> Exercise brief
Reproduce the material below verbatim, line for line, from the first line to the last.
□ □ □ □ □
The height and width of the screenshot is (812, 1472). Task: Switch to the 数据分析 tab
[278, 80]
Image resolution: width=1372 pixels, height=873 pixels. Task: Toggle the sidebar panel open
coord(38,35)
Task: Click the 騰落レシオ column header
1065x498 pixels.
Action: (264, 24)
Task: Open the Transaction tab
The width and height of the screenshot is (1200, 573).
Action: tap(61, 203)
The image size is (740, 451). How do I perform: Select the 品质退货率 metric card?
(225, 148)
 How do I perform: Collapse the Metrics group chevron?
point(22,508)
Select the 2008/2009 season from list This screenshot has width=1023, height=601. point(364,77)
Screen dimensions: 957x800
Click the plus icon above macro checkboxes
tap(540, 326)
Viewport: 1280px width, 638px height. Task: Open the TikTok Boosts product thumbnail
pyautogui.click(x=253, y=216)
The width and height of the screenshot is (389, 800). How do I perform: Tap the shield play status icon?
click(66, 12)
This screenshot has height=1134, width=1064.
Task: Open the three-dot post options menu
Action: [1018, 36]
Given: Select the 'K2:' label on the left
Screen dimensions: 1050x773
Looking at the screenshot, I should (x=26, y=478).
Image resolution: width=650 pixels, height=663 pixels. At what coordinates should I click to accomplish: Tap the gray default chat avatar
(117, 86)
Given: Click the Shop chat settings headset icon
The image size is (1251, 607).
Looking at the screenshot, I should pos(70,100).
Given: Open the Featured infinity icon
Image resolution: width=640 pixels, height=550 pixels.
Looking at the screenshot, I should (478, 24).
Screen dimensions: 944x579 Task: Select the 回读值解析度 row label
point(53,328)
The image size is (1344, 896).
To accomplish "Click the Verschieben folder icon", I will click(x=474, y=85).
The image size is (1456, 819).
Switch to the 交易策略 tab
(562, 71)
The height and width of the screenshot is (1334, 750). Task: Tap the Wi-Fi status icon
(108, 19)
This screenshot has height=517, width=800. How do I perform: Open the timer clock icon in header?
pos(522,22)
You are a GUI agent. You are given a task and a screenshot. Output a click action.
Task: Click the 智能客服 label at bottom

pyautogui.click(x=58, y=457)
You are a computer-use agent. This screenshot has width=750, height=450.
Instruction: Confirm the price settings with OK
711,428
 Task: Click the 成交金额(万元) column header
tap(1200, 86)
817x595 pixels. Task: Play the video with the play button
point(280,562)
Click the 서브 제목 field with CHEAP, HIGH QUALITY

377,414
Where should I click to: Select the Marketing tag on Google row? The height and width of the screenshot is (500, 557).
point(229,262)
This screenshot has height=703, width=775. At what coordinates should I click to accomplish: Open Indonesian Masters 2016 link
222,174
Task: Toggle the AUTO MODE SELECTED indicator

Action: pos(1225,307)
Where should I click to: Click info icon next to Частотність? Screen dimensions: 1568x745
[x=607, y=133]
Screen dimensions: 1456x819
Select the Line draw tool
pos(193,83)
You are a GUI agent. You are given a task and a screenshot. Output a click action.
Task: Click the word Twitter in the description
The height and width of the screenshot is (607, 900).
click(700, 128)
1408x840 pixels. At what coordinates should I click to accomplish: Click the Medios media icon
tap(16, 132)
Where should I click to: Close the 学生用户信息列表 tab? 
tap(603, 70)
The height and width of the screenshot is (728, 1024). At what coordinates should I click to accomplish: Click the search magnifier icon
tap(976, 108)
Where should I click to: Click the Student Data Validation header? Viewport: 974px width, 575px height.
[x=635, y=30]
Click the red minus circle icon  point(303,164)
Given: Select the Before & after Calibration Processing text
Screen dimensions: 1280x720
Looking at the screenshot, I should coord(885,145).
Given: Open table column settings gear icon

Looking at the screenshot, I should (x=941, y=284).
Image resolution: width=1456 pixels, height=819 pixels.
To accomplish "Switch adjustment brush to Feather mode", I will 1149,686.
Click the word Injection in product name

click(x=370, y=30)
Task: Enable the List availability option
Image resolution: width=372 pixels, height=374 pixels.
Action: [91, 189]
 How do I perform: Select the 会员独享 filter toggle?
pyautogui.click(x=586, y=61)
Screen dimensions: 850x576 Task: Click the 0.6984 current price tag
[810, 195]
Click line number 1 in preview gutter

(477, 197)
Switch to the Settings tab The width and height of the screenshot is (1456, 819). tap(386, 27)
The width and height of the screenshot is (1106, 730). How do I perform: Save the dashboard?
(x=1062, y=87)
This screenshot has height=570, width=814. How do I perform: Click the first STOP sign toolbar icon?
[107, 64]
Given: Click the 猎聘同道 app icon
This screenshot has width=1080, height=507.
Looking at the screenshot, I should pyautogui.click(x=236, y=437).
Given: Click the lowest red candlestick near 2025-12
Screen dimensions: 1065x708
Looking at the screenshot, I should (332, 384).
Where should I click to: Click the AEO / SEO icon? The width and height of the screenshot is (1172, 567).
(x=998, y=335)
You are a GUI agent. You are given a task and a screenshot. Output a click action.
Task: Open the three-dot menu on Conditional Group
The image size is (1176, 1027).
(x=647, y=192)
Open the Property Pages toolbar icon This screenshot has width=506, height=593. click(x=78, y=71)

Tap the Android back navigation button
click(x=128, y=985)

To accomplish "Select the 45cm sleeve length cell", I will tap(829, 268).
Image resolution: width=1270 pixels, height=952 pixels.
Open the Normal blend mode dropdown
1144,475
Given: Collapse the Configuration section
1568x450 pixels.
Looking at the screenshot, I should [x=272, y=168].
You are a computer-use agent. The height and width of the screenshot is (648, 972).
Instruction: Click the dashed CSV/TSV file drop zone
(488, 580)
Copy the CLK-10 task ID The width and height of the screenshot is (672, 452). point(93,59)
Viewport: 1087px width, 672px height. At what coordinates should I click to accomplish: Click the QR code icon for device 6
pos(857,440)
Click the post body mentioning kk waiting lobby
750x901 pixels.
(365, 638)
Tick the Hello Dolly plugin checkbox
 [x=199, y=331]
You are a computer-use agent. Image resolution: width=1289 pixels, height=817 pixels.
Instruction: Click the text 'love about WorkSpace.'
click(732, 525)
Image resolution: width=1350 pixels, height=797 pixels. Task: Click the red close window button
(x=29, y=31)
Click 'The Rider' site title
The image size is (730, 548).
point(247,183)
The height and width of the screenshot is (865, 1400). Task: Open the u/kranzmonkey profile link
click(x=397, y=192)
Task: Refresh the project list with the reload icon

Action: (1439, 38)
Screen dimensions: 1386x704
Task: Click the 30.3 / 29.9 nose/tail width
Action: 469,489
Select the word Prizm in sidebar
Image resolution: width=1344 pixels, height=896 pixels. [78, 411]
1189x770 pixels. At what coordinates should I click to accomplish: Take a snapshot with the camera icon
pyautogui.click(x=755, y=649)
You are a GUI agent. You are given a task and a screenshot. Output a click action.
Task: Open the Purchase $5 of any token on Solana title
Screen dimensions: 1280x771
□ □ □ □ □
> Result of this exercise
The height and width of the screenshot is (812, 1472). Task: Switch to the 数据分析 tab
[278, 80]
Image resolution: width=1372 pixels, height=873 pixels. Task: Toggle the sidebar panel open
coord(38,35)
Task: Click the 騰落レシオ column header
1065x498 pixels.
Action: (264, 24)
Task: Open the Transaction tab
The width and height of the screenshot is (1200, 573).
Action: tap(61, 203)
The image size is (740, 451). How do I perform: Select the 品质退货率 metric card?
(225, 148)
 How do I perform: Collapse the Metrics group chevron?
point(22,508)
Select the 2008/2009 season from list This screenshot has width=1023, height=601. point(364,77)
Screen dimensions: 957x800
Click the plus icon above macro checkboxes
tap(540, 326)
Viewport: 1280px width, 638px height. Task: Open the TikTok Boosts product thumbnail
pyautogui.click(x=253, y=216)
The width and height of the screenshot is (389, 800). How do I perform: Tap the shield play status icon?
click(66, 12)
This screenshot has height=1134, width=1064.
Task: Open the three-dot post options menu
Action: [1018, 36]
Given: Select the 'K2:' label on the left
Screen dimensions: 1050x773
Looking at the screenshot, I should (x=26, y=478).
Image resolution: width=650 pixels, height=663 pixels. At what coordinates should I click to accomplish: Tap the gray default chat avatar
(117, 86)
Given: Click the Shop chat settings headset icon
The image size is (1251, 607).
Looking at the screenshot, I should pos(70,100).
Given: Open the Featured infinity icon
Image resolution: width=640 pixels, height=550 pixels.
Looking at the screenshot, I should (478, 24).
Screen dimensions: 944x579 Task: Select the 回读值解析度 row label
point(53,328)
The image size is (1344, 896).
To accomplish "Click the Verschieben folder icon", I will click(x=474, y=85).
The image size is (1456, 819).
Switch to the 交易策略 tab
(562, 71)
The height and width of the screenshot is (1334, 750). Task: Tap the Wi-Fi status icon
(108, 19)
This screenshot has height=517, width=800. How do I perform: Open the timer clock icon in header?
pos(522,22)
You are a GUI agent. You are given a task and a screenshot. Output a click action.
Task: Click the 智能客服 label at bottom

pyautogui.click(x=58, y=457)
You are a computer-use agent. This screenshot has width=750, height=450.
Instruction: Confirm the price settings with OK
711,428
 Task: Click the 成交金额(万元) column header
tap(1200, 86)
817x595 pixels. Task: Play the video with the play button
point(280,562)
Click the 서브 제목 field with CHEAP, HIGH QUALITY

377,414
Where should I click to: Select the Marketing tag on Google row? The height and width of the screenshot is (500, 557).
point(229,262)
This screenshot has height=703, width=775. At what coordinates should I click to accomplish: Open Indonesian Masters 2016 link
222,174
Task: Toggle the AUTO MODE SELECTED indicator

Action: pos(1225,307)
Where should I click to: Click info icon next to Частотність? Screen dimensions: 1568x745
[x=607, y=133]
Screen dimensions: 1456x819
Select the Line draw tool
pos(193,83)
You are a GUI agent. You are given a task and a screenshot. Output a click action.
Task: Click the word Twitter in the description
The height and width of the screenshot is (607, 900).
click(700, 128)
1408x840 pixels. At what coordinates should I click to accomplish: Click the Medios media icon
tap(16, 132)
Where should I click to: Close the 学生用户信息列表 tab? 
tap(603, 70)
The height and width of the screenshot is (728, 1024). At what coordinates should I click to accomplish: Click the search magnifier icon
tap(976, 108)
Where should I click to: Click the Student Data Validation header? Viewport: 974px width, 575px height.
[x=635, y=30]
Click the red minus circle icon  point(303,164)
Given: Select the Before & after Calibration Processing text
Screen dimensions: 1280x720
Looking at the screenshot, I should coord(885,145).
Given: Open table column settings gear icon

Looking at the screenshot, I should (x=941, y=284).
Image resolution: width=1456 pixels, height=819 pixels.
To accomplish "Switch adjustment brush to Feather mode", I will 1149,686.
Click the word Injection in product name

click(x=370, y=30)
Task: Enable the List availability option
Image resolution: width=372 pixels, height=374 pixels.
Action: [91, 189]
 How do I perform: Select the 会员独享 filter toggle?
pyautogui.click(x=586, y=61)
Screen dimensions: 850x576 Task: Click the 0.6984 current price tag
[810, 195]
Click line number 1 in preview gutter

(477, 197)
Switch to the Settings tab The width and height of the screenshot is (1456, 819). tap(386, 27)
The width and height of the screenshot is (1106, 730). How do I perform: Save the dashboard?
(x=1062, y=87)
This screenshot has height=570, width=814. How do I perform: Click the first STOP sign toolbar icon?
[107, 64]
Given: Click the 猎聘同道 app icon
This screenshot has width=1080, height=507.
Looking at the screenshot, I should pyautogui.click(x=236, y=437).
Given: Click the lowest red candlestick near 2025-12
Screen dimensions: 1065x708
Looking at the screenshot, I should (332, 384).
Where should I click to: Click the AEO / SEO icon? The width and height of the screenshot is (1172, 567).
(x=998, y=335)
You are a GUI agent. You are given a task and a screenshot. Output a click action.
Task: Open the three-dot menu on Conditional Group
The image size is (1176, 1027).
(x=647, y=192)
Open the Property Pages toolbar icon This screenshot has width=506, height=593. click(x=78, y=71)

Tap the Android back navigation button
click(x=128, y=985)

To accomplish "Select the 45cm sleeve length cell", I will tap(829, 268).
Image resolution: width=1270 pixels, height=952 pixels.
Open the Normal blend mode dropdown
1144,475
Given: Collapse the Configuration section
1568x450 pixels.
Looking at the screenshot, I should [x=272, y=168].
You are a computer-use agent. The height and width of the screenshot is (648, 972).
Instruction: Click the dashed CSV/TSV file drop zone
(488, 580)
Copy the CLK-10 task ID The width and height of the screenshot is (672, 452). point(93,59)
Viewport: 1087px width, 672px height. At what coordinates should I click to accomplish: Click the QR code icon for device 6
pos(857,440)
Click the post body mentioning kk waiting lobby
750x901 pixels.
(365, 638)
Tick the Hello Dolly plugin checkbox
 [x=199, y=331]
You are a computer-use agent. Image resolution: width=1289 pixels, height=817 pixels.
Instruction: Click the text 'love about WorkSpace.'
click(732, 525)
Image resolution: width=1350 pixels, height=797 pixels. Task: Click the red close window button
(x=29, y=31)
Click 'The Rider' site title
The image size is (730, 548).
point(247,183)
The height and width of the screenshot is (865, 1400). Task: Open the u/kranzmonkey profile link
click(x=397, y=192)
Task: Refresh the project list with the reload icon

Action: (1439, 38)
Screen dimensions: 1386x704
Task: Click the 30.3 / 29.9 nose/tail width
Action: 469,489
Select the word Prizm in sidebar
Image resolution: width=1344 pixels, height=896 pixels. [78, 411]
1189x770 pixels. At what coordinates should I click to accomplish: Take a snapshot with the camera icon
pyautogui.click(x=755, y=649)
You are a GUI agent. You are given a task and a screenshot. Output a click action.
Task: Open the Purchase $5 of any token on Solana title
Screen dimensions: 1280x771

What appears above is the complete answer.